For over 7 years, I’ve published a daily blog. That’s not an easy feat for anyone, let alone someone with ADHD.
At any moment, my mind is often filled with a million ideas, from sparks of inspiration to full-fledged fires.
In the swamp of my unfiltered mind, essay topics mix with to-do lists, course outlines mingle with product ideas, and marketing strategies dance with meal planning.
All of this is set to the background noise of conversations replays, as the RAM of my mind scours recent meetings and interactions for new nuggets to explore and share.
The Challenge
Our brains can only hold so much at once. All of our responsibilities and daily chores already occupy a significant portion of our bandwidth — no matter how many external systems you have set up to remember things for you.
When you add in conversations and other sources of ideas, your bandwidth can suddenly fill to capacity.
In this state, I find it difficult to sustain my focus and find coherence. Even if I have a clear topic in front of me, writing becomes a herculean task.
Here’s the strategy I use when this happens.
The Strategy: Clear Your Cache
Consider what happens on your computer when you have lots of tabs open in your browser. The whole system slows down. The computer doesn’t have enough working memory to operate at its full capacity. Its superpower gets diminished.
When your computer slows down, you don’t just close the open tabs. You also clear the cache.
We need to do the same thing with our brains when our bandwidth gets filled up with insights, ideas, and conversation replays.
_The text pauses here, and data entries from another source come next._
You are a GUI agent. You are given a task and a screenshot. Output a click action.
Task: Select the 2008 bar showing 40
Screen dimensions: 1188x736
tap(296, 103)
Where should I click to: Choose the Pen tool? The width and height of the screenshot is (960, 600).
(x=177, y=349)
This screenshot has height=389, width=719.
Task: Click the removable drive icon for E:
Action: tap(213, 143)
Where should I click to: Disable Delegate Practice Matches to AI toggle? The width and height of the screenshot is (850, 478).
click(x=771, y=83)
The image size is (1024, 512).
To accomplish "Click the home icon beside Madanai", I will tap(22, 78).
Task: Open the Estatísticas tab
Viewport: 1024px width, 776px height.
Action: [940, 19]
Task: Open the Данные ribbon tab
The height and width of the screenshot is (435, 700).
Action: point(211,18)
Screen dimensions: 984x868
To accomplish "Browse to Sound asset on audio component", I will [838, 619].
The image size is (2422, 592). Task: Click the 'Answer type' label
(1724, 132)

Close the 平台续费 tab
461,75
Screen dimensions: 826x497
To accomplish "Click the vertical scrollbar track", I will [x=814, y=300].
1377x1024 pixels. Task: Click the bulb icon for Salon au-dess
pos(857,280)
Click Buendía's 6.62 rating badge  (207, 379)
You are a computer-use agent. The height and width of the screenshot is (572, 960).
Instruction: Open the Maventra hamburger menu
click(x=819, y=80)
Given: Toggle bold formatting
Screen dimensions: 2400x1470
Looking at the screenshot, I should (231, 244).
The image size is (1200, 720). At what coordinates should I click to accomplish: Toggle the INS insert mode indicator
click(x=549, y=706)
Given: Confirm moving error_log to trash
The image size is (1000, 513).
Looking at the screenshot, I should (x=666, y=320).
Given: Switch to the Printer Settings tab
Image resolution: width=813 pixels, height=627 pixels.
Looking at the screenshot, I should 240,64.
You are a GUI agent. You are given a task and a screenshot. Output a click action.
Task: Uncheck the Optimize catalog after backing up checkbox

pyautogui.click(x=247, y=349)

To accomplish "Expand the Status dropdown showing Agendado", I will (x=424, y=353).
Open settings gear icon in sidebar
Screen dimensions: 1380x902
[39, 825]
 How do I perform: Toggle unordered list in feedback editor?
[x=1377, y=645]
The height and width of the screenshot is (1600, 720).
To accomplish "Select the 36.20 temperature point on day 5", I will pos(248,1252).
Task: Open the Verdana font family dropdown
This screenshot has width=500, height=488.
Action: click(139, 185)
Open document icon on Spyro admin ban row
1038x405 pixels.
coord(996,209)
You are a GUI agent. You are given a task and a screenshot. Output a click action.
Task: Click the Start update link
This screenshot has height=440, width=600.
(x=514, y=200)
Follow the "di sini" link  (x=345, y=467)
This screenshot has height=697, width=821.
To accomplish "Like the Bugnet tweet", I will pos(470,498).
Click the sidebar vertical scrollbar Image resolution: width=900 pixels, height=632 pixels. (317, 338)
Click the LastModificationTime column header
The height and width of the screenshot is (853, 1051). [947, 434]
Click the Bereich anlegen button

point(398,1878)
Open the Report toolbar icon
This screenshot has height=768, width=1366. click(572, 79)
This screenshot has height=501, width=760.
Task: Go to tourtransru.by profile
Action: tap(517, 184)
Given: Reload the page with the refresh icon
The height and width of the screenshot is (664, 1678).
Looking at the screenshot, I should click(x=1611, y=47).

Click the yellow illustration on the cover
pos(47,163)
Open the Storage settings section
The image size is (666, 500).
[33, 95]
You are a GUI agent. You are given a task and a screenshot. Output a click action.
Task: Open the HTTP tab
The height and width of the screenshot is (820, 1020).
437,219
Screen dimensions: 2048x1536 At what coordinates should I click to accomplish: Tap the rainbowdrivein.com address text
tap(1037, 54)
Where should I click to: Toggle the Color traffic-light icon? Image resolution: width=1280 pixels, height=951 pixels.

In other words, a brain dump.
This might look like:
- writing an unfiltered stream of consciousness
- making lists
- talking it out into a voice memo
The Contrarian Mindset That Makes This Work
You may have heard this advice before. Perhaps you’ve even tried it only to find it didn’t work for you.
That’s likely because you tried to turn all the things clogging your mind into actionable tasks, projects, and ideas.
Here’s the missing piece that most of us don’t learn:
You don’t need to organize or act on anything you get out of your head.
Don’t put it into your task management system, don’t create new projects, don’t start adding new things to your agenda.
In fact, if you put pressure on yourself to turn the contents of your brain dump into new projects to take on, you’ll miss the point. Everything will just go right back into your head and occupy space again.
Sometimes I’ll outline several essays without writing any of them. I might make “to-do” lists of things that don’t really need to get done and that I know I won’t actually do. I release myself from the pressure to do anything at all with what comes out of my head. At least for the moment.
The point isn’t to channel those things into new projects — unless you want to. Rather, the point is to clear the cache so you can create space for the work you want to do.